### DATA
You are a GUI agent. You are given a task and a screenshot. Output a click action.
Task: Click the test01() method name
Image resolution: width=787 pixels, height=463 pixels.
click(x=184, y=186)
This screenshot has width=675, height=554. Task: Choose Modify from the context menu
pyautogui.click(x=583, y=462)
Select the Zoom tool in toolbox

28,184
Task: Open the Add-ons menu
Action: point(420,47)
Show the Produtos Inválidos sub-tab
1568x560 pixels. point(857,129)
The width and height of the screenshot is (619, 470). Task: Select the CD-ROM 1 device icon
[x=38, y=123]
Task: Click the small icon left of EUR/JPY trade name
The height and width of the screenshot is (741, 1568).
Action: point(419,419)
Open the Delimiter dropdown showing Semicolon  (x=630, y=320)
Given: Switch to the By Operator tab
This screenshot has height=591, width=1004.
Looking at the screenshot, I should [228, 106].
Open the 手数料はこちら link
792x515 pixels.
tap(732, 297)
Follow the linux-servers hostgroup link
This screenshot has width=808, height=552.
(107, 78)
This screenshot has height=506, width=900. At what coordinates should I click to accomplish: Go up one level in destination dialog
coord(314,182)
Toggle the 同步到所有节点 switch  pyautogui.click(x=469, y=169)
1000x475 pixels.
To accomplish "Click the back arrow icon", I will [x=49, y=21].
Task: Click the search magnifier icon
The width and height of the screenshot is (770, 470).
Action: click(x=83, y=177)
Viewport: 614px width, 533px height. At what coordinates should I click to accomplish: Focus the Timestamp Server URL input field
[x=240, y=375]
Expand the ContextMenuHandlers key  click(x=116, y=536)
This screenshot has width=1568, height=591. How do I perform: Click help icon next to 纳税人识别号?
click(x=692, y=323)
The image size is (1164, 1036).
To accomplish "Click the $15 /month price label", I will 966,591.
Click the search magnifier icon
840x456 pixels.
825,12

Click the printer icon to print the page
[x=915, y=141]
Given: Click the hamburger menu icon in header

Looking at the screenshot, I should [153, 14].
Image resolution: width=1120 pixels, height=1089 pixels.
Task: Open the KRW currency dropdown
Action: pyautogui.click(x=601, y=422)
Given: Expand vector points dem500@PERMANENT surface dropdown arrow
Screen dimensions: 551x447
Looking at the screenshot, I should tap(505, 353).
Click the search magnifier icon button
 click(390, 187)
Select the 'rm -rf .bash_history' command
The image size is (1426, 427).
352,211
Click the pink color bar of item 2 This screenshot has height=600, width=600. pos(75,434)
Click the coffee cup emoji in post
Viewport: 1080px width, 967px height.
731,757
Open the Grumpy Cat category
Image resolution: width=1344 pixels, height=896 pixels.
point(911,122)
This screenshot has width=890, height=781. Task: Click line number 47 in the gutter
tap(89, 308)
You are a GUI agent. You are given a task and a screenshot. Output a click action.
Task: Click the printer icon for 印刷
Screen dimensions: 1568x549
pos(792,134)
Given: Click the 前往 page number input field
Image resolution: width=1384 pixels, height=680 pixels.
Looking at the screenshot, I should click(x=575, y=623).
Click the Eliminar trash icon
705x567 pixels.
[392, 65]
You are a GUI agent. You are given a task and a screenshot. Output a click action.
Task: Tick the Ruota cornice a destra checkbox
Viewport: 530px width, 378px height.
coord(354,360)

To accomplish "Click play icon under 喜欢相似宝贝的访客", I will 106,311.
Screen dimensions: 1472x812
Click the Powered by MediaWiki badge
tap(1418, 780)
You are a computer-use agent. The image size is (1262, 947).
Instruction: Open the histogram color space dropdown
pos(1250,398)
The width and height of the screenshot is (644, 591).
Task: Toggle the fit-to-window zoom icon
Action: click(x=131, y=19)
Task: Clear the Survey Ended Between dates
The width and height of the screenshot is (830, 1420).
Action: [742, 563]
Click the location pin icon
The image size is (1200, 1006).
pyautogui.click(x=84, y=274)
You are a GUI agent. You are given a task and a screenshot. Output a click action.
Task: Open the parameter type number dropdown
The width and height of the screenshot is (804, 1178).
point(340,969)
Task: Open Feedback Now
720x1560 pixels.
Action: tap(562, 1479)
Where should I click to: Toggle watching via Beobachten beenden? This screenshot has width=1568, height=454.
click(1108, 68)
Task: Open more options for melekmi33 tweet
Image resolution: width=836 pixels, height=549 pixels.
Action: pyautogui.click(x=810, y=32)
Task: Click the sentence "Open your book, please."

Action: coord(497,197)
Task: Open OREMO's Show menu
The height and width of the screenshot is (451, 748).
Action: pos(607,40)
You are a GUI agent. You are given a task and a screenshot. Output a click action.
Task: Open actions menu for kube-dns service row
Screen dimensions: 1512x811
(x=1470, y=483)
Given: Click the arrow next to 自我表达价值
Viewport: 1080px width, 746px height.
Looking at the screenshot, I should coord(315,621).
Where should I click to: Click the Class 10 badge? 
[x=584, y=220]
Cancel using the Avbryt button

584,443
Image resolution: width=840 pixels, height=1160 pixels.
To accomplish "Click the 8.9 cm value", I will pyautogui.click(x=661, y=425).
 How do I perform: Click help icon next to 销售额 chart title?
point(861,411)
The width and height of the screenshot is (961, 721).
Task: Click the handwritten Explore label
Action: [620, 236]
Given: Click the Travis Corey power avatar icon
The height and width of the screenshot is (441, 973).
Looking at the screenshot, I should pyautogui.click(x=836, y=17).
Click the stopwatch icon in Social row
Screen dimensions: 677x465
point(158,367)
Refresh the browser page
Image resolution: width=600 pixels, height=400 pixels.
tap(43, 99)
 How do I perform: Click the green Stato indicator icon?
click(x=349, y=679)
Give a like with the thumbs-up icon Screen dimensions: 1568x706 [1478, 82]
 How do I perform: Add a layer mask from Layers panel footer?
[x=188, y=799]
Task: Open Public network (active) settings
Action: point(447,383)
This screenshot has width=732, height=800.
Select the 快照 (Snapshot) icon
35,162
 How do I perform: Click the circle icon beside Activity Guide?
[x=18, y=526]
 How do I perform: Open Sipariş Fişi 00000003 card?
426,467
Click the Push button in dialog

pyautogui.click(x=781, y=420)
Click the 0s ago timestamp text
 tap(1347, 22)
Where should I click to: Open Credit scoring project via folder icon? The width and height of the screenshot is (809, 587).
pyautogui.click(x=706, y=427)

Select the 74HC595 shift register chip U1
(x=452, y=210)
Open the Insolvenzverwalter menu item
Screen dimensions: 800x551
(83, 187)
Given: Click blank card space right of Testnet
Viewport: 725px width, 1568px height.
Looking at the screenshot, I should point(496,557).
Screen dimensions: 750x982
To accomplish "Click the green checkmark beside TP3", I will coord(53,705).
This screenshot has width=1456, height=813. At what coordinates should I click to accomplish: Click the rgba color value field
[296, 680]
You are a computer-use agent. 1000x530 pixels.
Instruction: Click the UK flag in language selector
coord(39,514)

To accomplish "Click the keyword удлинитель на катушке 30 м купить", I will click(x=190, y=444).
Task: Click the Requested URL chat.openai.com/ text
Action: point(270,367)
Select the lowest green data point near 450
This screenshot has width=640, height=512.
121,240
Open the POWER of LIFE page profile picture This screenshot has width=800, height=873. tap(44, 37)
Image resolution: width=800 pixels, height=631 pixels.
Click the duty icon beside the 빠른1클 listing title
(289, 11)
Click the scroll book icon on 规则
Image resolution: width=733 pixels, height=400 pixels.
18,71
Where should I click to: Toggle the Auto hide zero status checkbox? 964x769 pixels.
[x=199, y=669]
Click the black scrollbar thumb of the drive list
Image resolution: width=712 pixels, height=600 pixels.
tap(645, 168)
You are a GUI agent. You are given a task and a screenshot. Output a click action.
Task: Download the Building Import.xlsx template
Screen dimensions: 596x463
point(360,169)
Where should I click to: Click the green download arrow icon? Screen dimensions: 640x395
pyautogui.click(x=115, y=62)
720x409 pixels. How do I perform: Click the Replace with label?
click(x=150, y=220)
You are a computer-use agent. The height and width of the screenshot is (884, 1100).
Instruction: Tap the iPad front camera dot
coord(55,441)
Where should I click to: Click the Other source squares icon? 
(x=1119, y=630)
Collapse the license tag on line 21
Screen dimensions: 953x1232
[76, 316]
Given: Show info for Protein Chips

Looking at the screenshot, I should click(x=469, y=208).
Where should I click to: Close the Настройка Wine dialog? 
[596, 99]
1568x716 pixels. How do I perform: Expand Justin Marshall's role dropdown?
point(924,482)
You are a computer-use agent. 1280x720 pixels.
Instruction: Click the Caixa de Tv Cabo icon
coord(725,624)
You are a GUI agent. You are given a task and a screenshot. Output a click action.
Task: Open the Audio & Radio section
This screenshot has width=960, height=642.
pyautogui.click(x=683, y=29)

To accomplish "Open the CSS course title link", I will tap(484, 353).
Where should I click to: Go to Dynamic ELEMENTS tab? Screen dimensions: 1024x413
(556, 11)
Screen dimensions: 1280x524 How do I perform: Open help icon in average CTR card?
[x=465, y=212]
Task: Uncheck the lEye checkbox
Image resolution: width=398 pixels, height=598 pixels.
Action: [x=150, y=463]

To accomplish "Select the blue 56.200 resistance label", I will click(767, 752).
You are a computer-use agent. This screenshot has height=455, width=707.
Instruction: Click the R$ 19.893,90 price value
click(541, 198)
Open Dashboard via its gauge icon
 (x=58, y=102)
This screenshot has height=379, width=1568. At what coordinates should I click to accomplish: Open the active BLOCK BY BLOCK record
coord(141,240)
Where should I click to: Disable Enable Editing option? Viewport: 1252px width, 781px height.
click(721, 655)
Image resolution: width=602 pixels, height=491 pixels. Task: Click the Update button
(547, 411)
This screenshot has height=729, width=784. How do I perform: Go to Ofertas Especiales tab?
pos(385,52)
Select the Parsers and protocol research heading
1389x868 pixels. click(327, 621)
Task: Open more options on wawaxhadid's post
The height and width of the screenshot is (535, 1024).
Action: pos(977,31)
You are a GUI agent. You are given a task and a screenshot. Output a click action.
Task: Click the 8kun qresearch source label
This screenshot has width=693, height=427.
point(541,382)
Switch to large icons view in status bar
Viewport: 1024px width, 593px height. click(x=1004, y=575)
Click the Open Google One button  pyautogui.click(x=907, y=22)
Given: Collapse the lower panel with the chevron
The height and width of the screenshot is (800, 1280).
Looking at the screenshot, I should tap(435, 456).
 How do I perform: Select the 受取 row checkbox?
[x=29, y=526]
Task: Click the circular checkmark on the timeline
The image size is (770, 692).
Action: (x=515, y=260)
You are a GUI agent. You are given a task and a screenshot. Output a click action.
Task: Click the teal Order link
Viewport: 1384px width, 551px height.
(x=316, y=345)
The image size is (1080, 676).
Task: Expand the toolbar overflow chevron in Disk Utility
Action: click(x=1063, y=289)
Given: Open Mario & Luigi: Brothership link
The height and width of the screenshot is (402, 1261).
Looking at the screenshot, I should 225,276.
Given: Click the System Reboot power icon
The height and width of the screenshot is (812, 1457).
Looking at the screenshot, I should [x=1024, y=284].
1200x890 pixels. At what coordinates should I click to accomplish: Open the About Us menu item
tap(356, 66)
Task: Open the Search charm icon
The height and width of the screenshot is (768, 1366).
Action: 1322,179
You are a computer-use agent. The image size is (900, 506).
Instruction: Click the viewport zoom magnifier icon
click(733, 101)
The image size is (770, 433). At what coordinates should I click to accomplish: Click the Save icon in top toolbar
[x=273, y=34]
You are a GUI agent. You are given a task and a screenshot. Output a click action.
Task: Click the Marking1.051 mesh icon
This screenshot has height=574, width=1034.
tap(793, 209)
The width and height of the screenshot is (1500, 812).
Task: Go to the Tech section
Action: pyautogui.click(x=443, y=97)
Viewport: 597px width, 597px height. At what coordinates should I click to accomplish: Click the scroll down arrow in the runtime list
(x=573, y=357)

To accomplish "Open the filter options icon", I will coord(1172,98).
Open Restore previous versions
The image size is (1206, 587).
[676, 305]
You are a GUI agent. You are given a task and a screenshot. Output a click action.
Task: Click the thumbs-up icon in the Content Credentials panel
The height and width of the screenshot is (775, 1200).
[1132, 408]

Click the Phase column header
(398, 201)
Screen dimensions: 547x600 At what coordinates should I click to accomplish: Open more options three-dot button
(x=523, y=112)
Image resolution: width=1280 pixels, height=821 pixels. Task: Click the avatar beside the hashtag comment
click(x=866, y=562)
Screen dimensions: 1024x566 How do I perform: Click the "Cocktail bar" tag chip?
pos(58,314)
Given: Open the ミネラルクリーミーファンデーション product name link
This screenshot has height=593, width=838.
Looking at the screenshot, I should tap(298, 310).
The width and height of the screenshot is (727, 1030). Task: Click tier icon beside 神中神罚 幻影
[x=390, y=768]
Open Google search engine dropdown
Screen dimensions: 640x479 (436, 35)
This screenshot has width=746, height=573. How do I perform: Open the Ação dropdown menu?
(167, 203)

### TASK TO CARRY OUT
Return only the lines spanning from the first line of the material through the line with "Open the 手数料はこちら link", copied exactly, both ends kept.

### SOLVED PROBLEM
You are a GUI agent. You are given a task and a screenshot. Output a click action.
Task: Click the test01() method name
Image resolution: width=787 pixels, height=463 pixels.
click(x=184, y=186)
This screenshot has width=675, height=554. Task: Choose Modify from the context menu
pyautogui.click(x=583, y=462)
Select the Zoom tool in toolbox

28,184
Task: Open the Add-ons menu
Action: point(420,47)
Show the Produtos Inválidos sub-tab
1568x560 pixels. point(857,129)
The width and height of the screenshot is (619, 470). Task: Select the CD-ROM 1 device icon
[x=38, y=123]
Task: Click the small icon left of EUR/JPY trade name
The height and width of the screenshot is (741, 1568).
Action: point(419,419)
Open the Delimiter dropdown showing Semicolon  (x=630, y=320)
Given: Switch to the By Operator tab
This screenshot has height=591, width=1004.
Looking at the screenshot, I should [228, 106].
Open the 手数料はこちら link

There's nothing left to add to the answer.